Robyn Fant and her family found their final missing suitcase among a sea of unclaimed bags at Vancouver International Airport on Tuesday, just as they were to board a flight home to North Carolina after an annual ski trip to Whistler, B.C.
Their bag was one of 1,500 that officials said remained at the airport following winter storms that wreaked havoc on holiday travel last month. Hundreds of flights were cancelled in and out of the airport as heavy snow, then freezing rain, covered Metro Vancouver, leaving many people to sleep on the airport floor for days.
Walking through the airport, Fant said she, her husband and three sons checked eight bags for their Air Canada flight and arrived in Vancouver on Christmas Day, but the luggage with all of their ski gear went missing for the next four days.
The lost bags cost the family “thousands of dollars” because they had to rent ski gear and buy clothing, including winter boots, gloves, a jacket and pants, she said.

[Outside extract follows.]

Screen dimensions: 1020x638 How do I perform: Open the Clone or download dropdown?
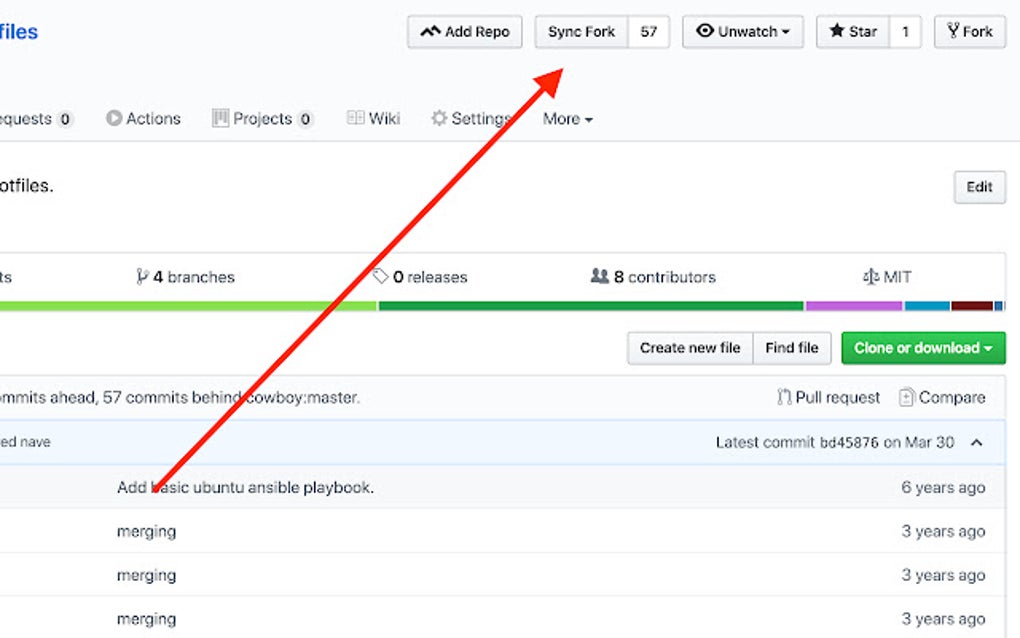pos(922,348)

Fant said a woman working at an Air Canada counter at the airport in Charlotte, N.C., had her preteen son working with her, and the family watched as the boy grabbed one of their bags, which had not been tagged, and threw it down a chute.

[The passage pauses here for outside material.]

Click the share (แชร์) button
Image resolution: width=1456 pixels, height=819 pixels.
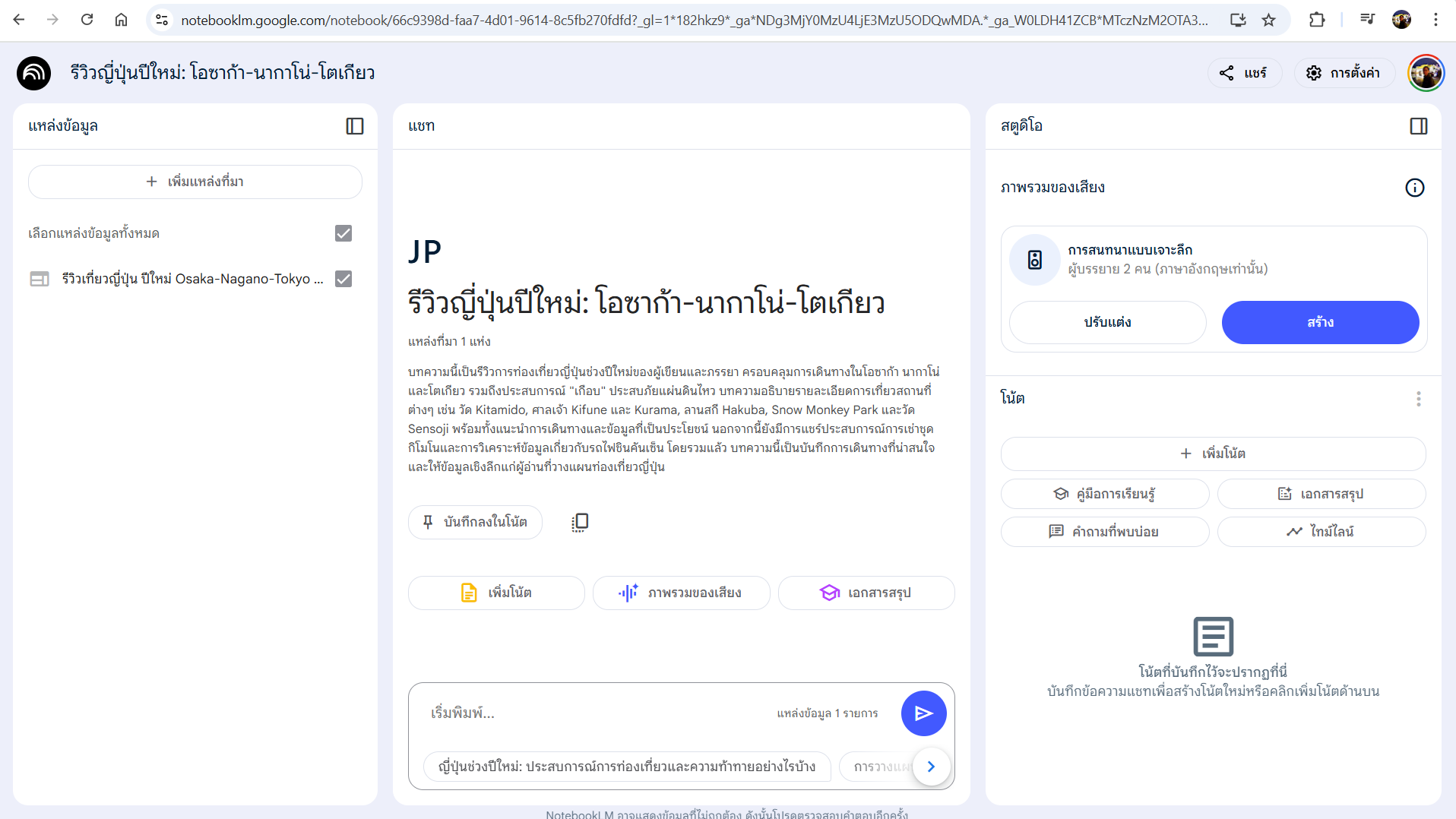pyautogui.click(x=1244, y=73)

The boy and two other people were “hurling” people’s luggage, “giggling at how loud they could make the bags slam down,” she said.
Air Canada said in a statement that it couldn’t confirm the family’s story.

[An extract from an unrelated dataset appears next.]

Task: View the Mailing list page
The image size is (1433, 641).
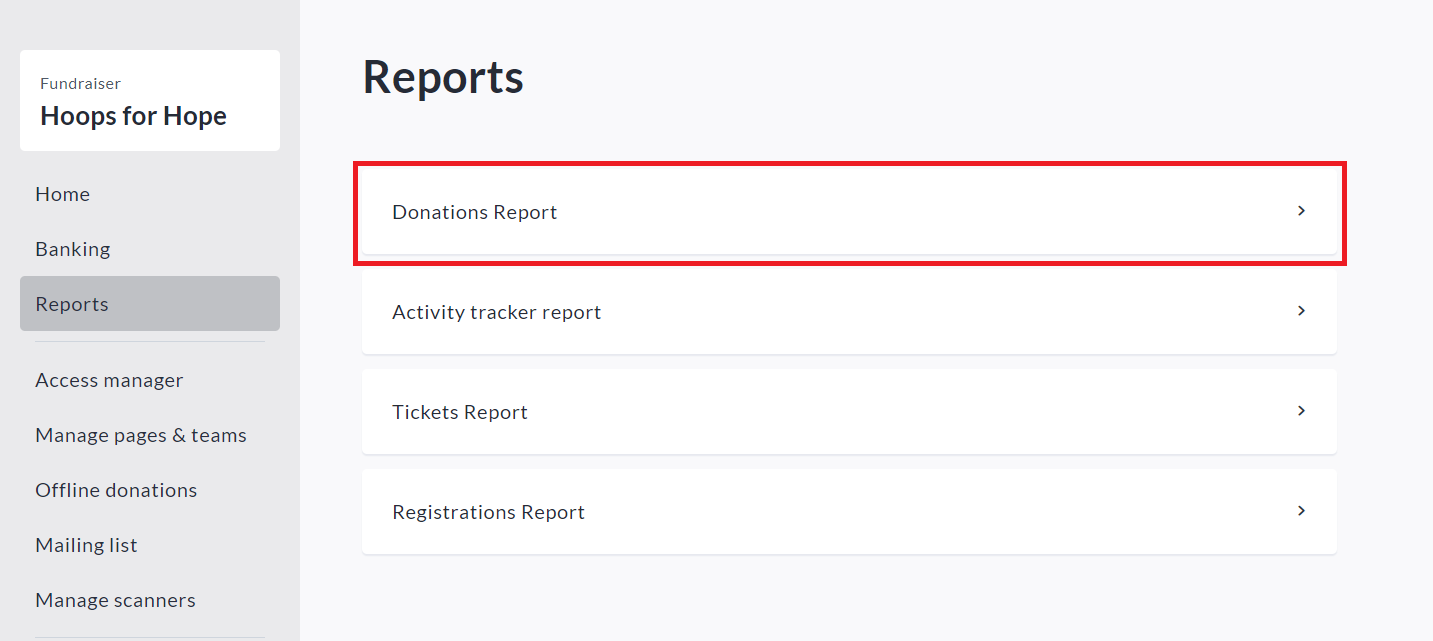Action: 86,545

“However, if correct, it would not be in compliance with our operating procedures.”
The family found their final missing bag in a partitioned-off area full of unclaimed luggage belonging to people who were flying with Air Canada.
Homeira Shojaei and her husband managed to find two of their three missing bags in that same area on Tuesday, three days after moving to Vancouver from Iran.
She said she was relieved, because the bags contain belongings she needs to start her post-secondary studies next week.
Shojaei said she had contacted Air Canada about the lost luggage and received a confirmation email from the airline, but no further communication, so the couple went to the airport to begin their own investigation.
She said they presented their baggage tags to an attendant, who told them their luggage was not there.
Shojaei said they insisted on searching and found the two bags.
They plan to come back to search for their final bag later this week, as Shojaei said she thinks it’s still in Toronto, where they caught a connecting flight to Vancouver.
A statement from the airport said the number of unclaimed bags fluctuates as luggage arrives, is picked up or is sent for delivery to the owners.
“While we anticipate it will take us and our airline partners more time to complete this reunification process, steady progress is being made,” it said in a statement.
There’s a 99 per cent success rate for luggage leaving Vancouver’s airport, it added, meaning nearly all checked bags are being processed and leaving on time.